◆ **TEXT SECTION**
■ ■ ■ ■ ■

Poutine (1957, 1981, 1982)

J. Eulenberg eulenbrg at U.WASHINGTON.EDU
Wed Oct 1 15:15:43 UTC 2003


Poutine has made it to the west coast, and as my Canadian friend says, at
least here it is the most disgusting concoction you can imagine.  No
barbecue sauce in British Columbia.  Here, poutine (on more menus than you
would have guessed; even found in a Chinese restaurant in Quesnel)
consists of french fries with gravy.  There may have been cheese curds,
but I avoided looking more than once.  It would have been considered rude
by those who'd ordered it.

Julia Niebuhr Eulenberg <eulenbrg at u.washington.edu>

On Tue, 30 Sep 2003 Bapopik at AOL.COM wrote:

> ---------------------- Information from the mail header -----------------------
> Sender:       American Dialect Society <ADS-L at LISTSERV.UGA.EDU>
> Poster:       Bapopik at AOL.COM
> Subject:      Poutine (1957, 1981, 1982)

■ ■ ■ ■ ■

◆ **STATED PROBLEM**
Reproduce the mailing list post about poutine above in full, with every line unchanged.

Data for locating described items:
■ ■ ■ ■ ■

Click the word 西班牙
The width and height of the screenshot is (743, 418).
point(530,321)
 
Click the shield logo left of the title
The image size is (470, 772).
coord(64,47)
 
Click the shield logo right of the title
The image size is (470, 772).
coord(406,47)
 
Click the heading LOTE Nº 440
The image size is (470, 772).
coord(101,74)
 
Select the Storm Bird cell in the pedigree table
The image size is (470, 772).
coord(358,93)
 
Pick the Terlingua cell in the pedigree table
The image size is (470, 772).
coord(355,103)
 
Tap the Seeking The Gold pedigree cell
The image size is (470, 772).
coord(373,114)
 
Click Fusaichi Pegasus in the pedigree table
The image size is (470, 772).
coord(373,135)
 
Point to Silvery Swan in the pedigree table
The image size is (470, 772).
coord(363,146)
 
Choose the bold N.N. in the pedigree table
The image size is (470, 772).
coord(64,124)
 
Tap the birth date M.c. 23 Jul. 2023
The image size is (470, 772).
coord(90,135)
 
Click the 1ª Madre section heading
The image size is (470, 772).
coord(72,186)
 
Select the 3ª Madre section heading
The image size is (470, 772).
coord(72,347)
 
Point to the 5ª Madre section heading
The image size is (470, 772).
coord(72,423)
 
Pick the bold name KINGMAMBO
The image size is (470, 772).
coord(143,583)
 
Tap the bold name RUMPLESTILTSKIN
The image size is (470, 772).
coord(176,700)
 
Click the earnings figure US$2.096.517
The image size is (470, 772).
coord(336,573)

■ ■ ■ ■ ■

◆ **SOLUTION TO THE PROBLEM**
Poutine (1957, 1981, 1982)

J. Eulenberg eulenbrg at U.WASHINGTON.EDU
Wed Oct 1 15:15:43 UTC 2003


Poutine has made it to the west coast, and as my Canadian friend says, at
least here it is the most disgusting concoction you can imagine.  No
barbecue sauce in British Columbia.  Here, poutine (on more menus than you
would have guessed; even found in a Chinese restaurant in Quesnel)
consists of french fries with gravy.  There may have been cheese curds,
but I avoided looking more than once.  It would have been considered rude
by those who'd ordered it.

Julia Niebuhr Eulenberg <eulenbrg at u.washington.edu>

On Tue, 30 Sep 2003 Bapopik at AOL.COM wrote:

> ---------------------- Information from the mail header -----------------------
> Sender:       American Dialect Society <ADS-L at LISTSERV.UGA.EDU>
> Poster:       Bapopik at AOL.COM
> Subject:      Poutine (1957, 1981, 1982)